(Saved data entries)

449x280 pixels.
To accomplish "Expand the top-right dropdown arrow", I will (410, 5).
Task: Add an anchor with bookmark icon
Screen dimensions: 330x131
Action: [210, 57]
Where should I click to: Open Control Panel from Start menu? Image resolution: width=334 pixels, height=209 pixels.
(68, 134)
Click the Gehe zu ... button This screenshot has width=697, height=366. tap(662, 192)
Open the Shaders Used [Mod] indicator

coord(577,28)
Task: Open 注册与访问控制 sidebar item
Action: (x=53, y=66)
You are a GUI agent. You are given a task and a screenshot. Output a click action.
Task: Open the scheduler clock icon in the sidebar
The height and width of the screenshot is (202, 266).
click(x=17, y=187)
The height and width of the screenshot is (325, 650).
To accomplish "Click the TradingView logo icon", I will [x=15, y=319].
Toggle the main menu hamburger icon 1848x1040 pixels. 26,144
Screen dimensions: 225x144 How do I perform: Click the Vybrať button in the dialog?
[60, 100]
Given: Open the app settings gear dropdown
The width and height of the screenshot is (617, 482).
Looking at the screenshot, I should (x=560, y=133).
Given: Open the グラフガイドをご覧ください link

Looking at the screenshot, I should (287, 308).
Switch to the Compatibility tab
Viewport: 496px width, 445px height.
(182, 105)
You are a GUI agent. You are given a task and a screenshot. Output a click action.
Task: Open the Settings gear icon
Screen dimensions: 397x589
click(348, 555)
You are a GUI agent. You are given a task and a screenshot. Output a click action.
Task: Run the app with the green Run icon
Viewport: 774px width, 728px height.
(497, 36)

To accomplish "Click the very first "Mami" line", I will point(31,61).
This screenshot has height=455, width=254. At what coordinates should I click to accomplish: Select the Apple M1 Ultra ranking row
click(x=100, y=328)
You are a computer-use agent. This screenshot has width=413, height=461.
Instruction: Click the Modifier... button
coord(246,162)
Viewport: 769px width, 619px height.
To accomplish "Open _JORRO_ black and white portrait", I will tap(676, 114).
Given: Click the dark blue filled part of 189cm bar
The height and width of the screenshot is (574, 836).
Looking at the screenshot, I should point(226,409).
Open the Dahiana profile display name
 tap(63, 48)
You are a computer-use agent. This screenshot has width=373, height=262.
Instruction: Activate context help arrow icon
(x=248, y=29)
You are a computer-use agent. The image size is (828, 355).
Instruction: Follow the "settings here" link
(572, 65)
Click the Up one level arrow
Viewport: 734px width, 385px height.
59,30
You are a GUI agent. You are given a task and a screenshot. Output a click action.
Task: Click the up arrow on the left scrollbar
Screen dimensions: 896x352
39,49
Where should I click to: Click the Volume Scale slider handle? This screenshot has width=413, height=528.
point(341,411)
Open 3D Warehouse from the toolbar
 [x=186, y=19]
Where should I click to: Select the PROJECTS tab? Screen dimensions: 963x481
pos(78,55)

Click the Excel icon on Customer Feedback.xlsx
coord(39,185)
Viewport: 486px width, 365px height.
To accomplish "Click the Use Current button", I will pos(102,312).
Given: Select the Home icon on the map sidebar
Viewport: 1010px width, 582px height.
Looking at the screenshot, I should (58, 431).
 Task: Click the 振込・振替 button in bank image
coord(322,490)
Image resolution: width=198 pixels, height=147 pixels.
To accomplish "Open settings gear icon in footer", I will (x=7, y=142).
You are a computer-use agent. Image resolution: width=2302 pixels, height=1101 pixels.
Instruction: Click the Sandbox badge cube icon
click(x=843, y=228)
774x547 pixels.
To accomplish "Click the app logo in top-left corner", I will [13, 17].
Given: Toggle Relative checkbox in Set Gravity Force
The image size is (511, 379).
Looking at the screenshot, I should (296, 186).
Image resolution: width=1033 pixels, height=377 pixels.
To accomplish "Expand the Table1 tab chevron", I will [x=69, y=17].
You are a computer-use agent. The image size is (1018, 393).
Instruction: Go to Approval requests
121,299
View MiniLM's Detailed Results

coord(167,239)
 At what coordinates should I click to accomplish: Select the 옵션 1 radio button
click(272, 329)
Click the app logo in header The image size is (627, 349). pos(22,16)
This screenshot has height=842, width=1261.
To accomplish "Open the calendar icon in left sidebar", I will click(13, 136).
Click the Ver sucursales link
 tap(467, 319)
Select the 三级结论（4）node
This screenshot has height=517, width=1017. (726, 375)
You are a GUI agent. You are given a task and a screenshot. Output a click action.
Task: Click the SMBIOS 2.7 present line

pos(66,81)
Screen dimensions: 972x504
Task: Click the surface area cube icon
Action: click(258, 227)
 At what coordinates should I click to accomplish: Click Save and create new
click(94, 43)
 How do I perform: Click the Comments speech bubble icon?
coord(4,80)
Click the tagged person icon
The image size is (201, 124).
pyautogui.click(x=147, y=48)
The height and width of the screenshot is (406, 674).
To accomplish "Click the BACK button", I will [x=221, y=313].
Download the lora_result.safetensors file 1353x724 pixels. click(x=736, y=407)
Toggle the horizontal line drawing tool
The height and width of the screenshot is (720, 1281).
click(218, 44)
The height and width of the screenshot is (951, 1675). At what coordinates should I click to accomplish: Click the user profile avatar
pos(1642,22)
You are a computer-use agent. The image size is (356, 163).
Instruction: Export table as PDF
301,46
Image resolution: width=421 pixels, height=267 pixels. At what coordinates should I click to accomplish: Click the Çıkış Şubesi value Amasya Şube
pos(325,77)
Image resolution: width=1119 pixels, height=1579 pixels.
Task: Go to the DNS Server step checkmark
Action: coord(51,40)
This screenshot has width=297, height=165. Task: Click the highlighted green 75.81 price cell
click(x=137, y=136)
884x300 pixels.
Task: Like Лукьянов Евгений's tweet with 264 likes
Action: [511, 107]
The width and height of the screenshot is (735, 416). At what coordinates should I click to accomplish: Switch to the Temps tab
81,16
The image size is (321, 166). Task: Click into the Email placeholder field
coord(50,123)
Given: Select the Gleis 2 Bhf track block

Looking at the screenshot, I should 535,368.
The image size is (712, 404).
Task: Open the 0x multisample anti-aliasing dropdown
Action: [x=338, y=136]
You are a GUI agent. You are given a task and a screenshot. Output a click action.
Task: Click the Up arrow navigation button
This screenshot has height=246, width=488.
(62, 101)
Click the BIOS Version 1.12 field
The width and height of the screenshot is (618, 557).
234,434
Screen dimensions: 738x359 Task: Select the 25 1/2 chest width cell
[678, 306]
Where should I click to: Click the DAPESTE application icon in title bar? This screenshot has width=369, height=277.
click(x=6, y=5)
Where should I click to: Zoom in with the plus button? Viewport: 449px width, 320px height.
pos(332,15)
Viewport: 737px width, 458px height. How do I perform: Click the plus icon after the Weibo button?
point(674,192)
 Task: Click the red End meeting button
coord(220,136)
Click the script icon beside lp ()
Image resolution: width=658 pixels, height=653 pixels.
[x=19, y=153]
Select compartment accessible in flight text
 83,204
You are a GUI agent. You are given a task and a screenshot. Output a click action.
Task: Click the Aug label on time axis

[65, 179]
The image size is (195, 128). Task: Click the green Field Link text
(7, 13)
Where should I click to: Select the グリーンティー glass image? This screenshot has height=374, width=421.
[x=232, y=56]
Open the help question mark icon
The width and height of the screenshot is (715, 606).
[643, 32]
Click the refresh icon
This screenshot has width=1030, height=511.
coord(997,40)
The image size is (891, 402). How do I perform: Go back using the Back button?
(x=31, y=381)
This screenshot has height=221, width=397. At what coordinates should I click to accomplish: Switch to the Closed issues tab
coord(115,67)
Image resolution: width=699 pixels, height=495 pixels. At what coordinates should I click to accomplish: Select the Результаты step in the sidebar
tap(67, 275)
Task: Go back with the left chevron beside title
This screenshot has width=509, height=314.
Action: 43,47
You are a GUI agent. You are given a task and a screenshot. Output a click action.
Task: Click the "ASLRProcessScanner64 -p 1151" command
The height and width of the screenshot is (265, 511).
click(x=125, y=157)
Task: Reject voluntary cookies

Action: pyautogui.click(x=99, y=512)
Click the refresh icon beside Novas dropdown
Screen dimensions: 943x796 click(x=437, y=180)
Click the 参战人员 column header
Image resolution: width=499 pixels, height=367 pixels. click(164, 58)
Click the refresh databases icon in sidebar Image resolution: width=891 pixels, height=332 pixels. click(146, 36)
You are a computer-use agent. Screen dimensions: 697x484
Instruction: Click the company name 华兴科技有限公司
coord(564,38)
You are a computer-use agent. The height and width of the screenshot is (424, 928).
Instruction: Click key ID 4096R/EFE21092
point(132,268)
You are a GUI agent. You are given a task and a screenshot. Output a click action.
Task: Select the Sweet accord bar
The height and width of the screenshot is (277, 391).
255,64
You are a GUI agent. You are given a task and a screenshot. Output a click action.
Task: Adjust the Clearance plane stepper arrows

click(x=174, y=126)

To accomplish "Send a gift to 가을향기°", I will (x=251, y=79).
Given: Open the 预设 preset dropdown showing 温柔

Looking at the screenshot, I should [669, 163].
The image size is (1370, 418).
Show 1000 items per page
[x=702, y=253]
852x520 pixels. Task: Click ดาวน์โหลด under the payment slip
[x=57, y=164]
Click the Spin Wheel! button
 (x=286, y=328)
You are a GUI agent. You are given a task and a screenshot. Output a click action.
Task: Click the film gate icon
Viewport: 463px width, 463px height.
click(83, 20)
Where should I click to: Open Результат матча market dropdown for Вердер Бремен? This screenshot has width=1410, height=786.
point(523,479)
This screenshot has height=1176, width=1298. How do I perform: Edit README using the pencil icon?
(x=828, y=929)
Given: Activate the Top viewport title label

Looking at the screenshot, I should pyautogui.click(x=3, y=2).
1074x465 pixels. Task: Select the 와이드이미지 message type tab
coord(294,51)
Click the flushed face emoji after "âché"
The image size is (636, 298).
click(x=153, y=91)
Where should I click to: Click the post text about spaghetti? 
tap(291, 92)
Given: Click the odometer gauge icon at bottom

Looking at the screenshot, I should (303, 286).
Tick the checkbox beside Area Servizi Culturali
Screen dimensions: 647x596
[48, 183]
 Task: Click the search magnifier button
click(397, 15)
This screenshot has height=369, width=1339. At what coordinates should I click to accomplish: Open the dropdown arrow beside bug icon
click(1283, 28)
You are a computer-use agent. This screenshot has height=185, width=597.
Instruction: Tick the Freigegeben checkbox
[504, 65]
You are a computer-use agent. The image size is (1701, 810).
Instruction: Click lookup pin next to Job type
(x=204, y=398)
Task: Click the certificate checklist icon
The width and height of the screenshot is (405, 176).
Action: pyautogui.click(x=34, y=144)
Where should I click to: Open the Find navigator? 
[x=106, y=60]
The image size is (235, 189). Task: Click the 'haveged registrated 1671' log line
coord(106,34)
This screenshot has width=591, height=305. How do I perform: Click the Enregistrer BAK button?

> _Work task_
Within the records, tally every line that contains the word "logo". Only the resulting number should be given.

> _Response to the task_
3